**Records for processing**

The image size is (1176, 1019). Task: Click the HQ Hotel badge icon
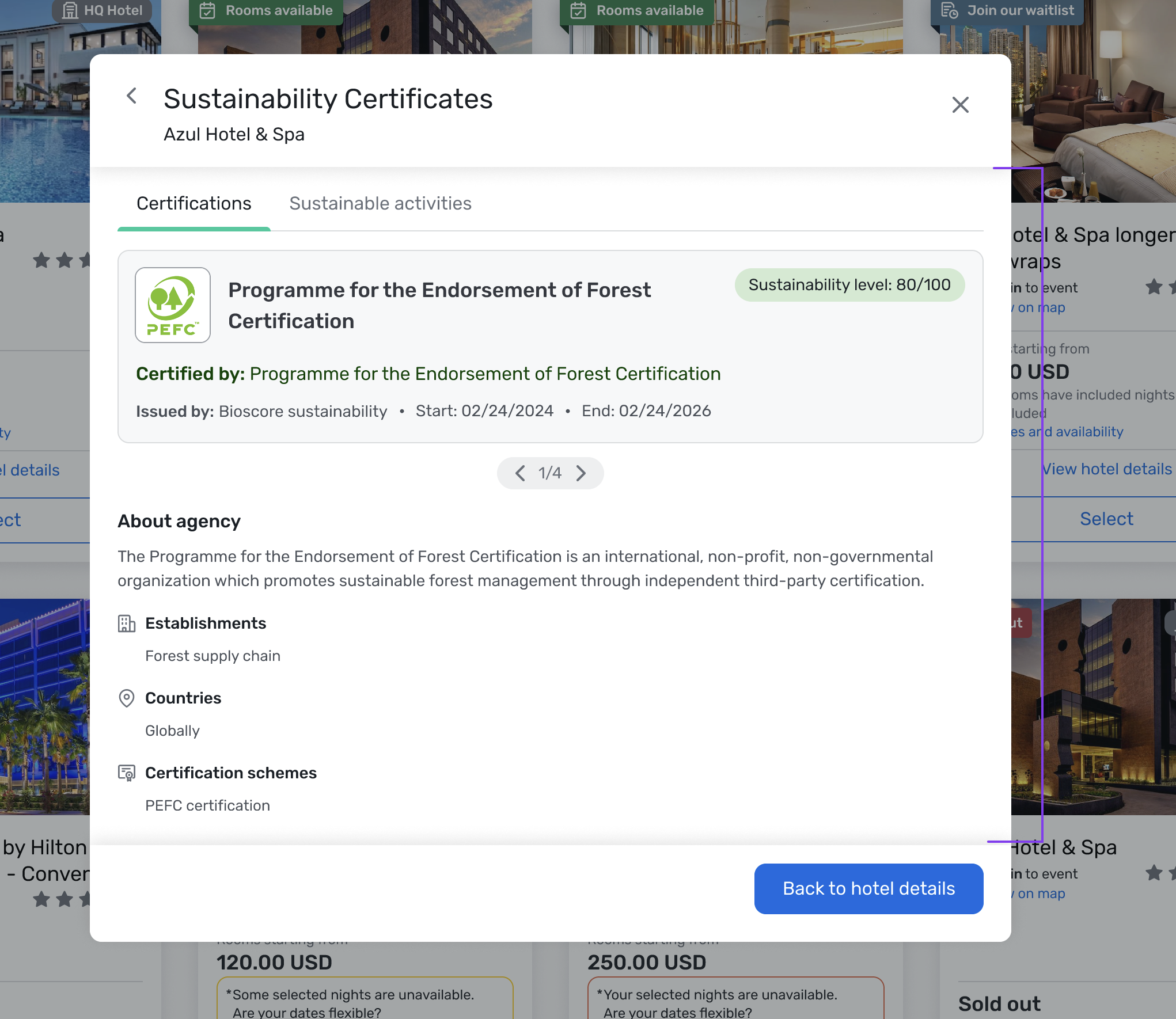tap(70, 10)
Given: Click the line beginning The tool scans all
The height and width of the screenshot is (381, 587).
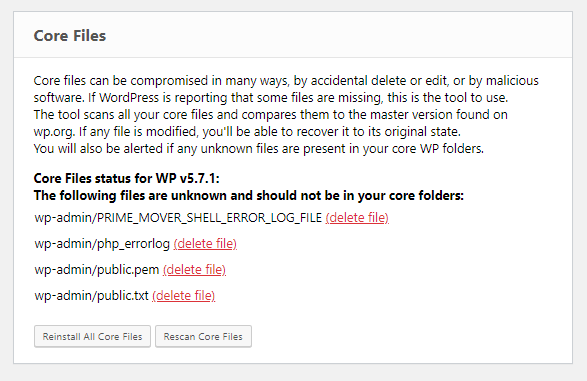Looking at the screenshot, I should point(271,115).
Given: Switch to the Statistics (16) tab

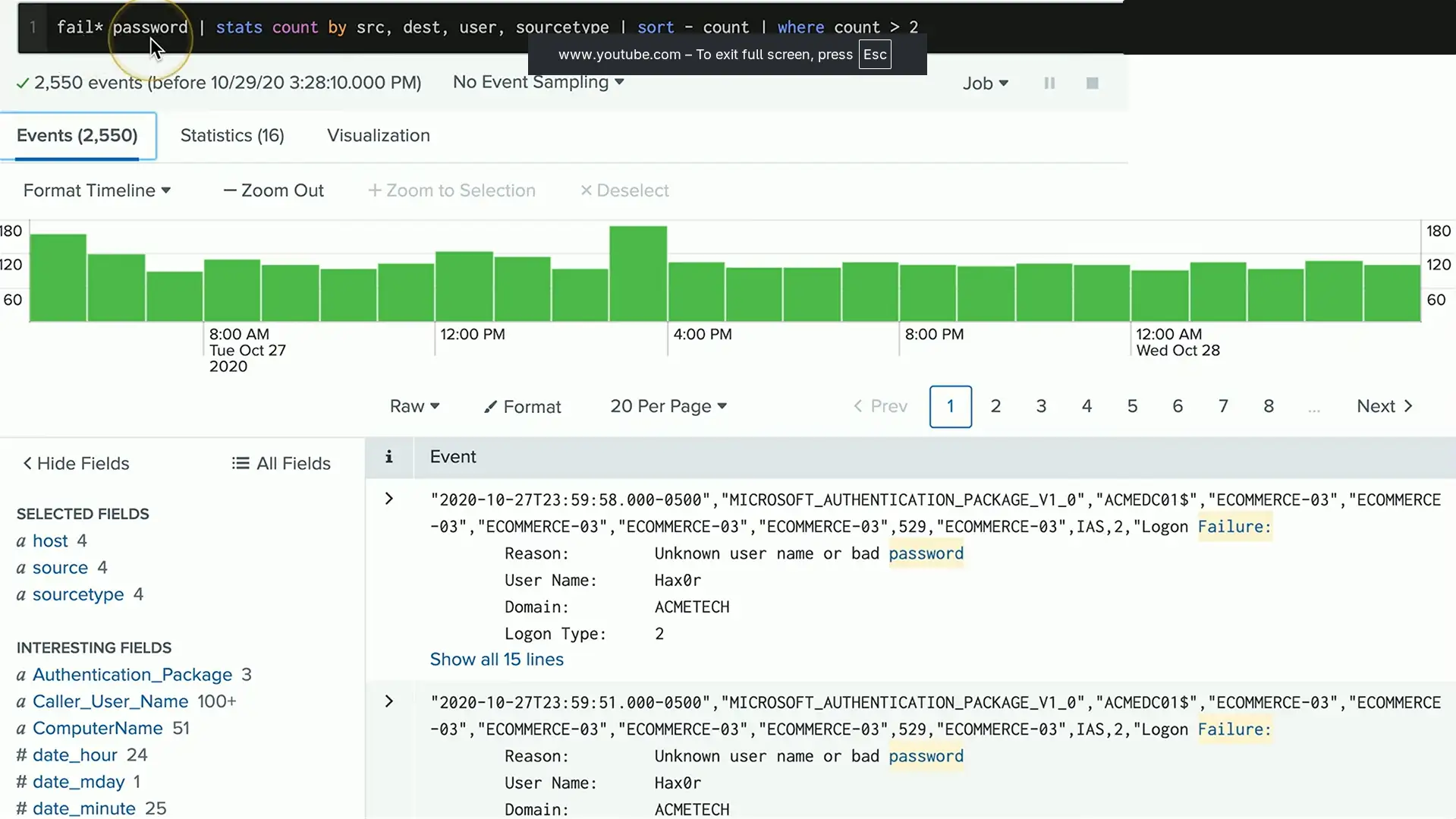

**Required task**
Render the listing as a numbered list and skip any blank lines. Leave out the pictures.

**Answer in full**
1. The image size is (1176, 1019). Task: Click the HQ Hotel badge icon
2. tap(70, 10)
3. Given: Click the line beginning The tool scans all
4. The height and width of the screenshot is (381, 587).
5. Looking at the screenshot, I should point(271,115).
6. Given: Switch to the Statistics (16) tab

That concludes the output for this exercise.